- Born: 15 December 1880 Cleveland, Ohio
- Died: October 18, 1955 (aged 74) University City, Missouri
- Occupation: Architect

= I.R. Timlin =

American architect

Irving Ray Timlin (December 15, 1880 – October 18, 1955) was an American architect. He spent his entire career with the Southwestern Bell Telephone Company, where he was chief architect during the company's rapid expansion in the first half of the twentieth century. From the 1910s to the 1940s, Timlin designed or co-designed 140 buildings for the company in cities across the midwestern and southwestern United States.

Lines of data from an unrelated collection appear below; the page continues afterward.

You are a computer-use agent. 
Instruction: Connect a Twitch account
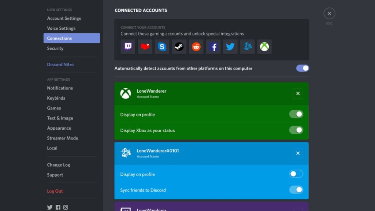127,47
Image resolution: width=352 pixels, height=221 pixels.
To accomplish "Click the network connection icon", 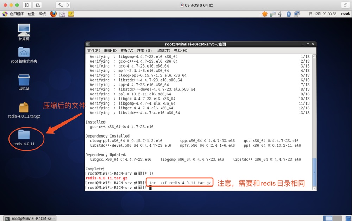I will [x=296, y=14].
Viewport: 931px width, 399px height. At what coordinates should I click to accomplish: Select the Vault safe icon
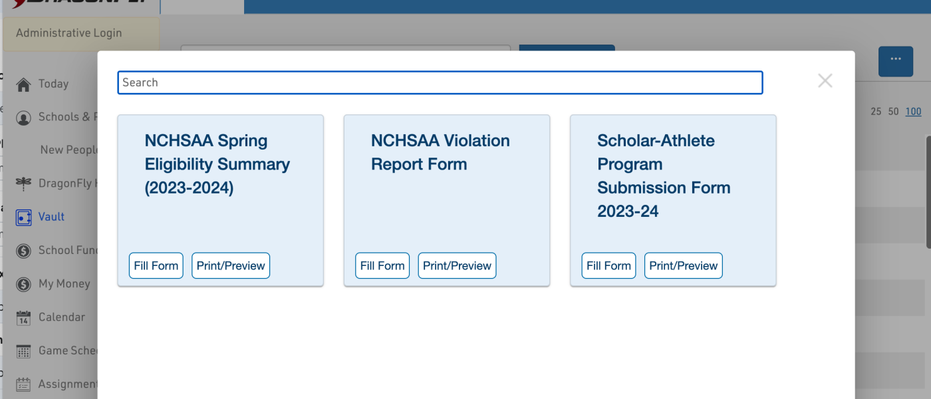23,217
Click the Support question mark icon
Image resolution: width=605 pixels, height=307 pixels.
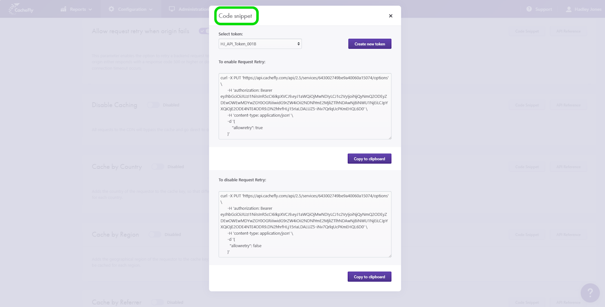pos(529,9)
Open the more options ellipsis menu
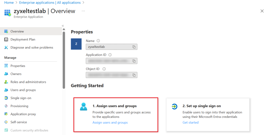Screen dimensions: 267x135 click(83, 11)
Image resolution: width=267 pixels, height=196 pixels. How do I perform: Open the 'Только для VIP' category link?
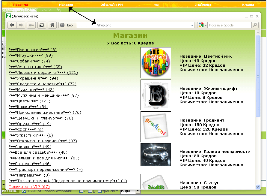pyautogui.click(x=29, y=186)
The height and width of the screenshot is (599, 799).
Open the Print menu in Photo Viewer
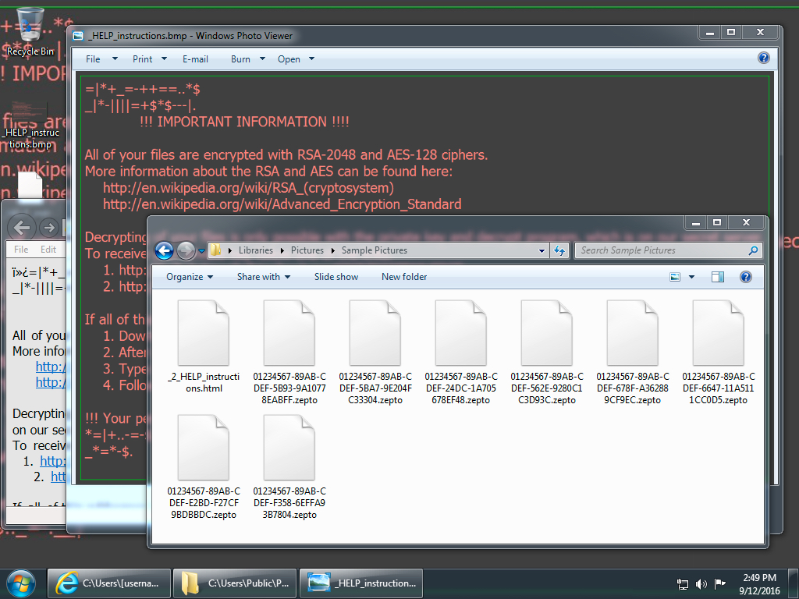(x=143, y=59)
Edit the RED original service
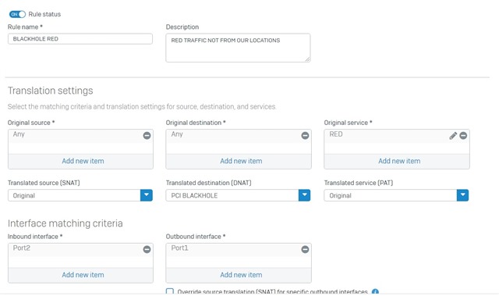 [x=453, y=135]
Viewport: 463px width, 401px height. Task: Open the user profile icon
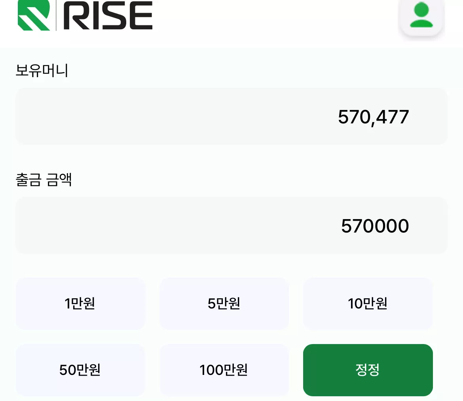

Timlin joined the Bell Telephone Company of Missouri in 1904 as a draftsman in Kansas City. In 1907 he was made assistant equipment engineer, then architect in 1911. Timlin moved to St. Louis, headquarters of Bell Telephone's Southwestern System, in 1917. He retired in 1945.

Timlin was architect or associate architect of several skyscrapers, many of which are still in use. These include
- Oak Tower, Kansas City, Missouri;
- Three SBC Plaza (308 S. Akard St.), Dallas, Texas;
- Southwestern Bell Building, St. Louis, Missouri; and
- Southwestern Bell Building (105 Auditorium Cir.), San Antonio, Texas.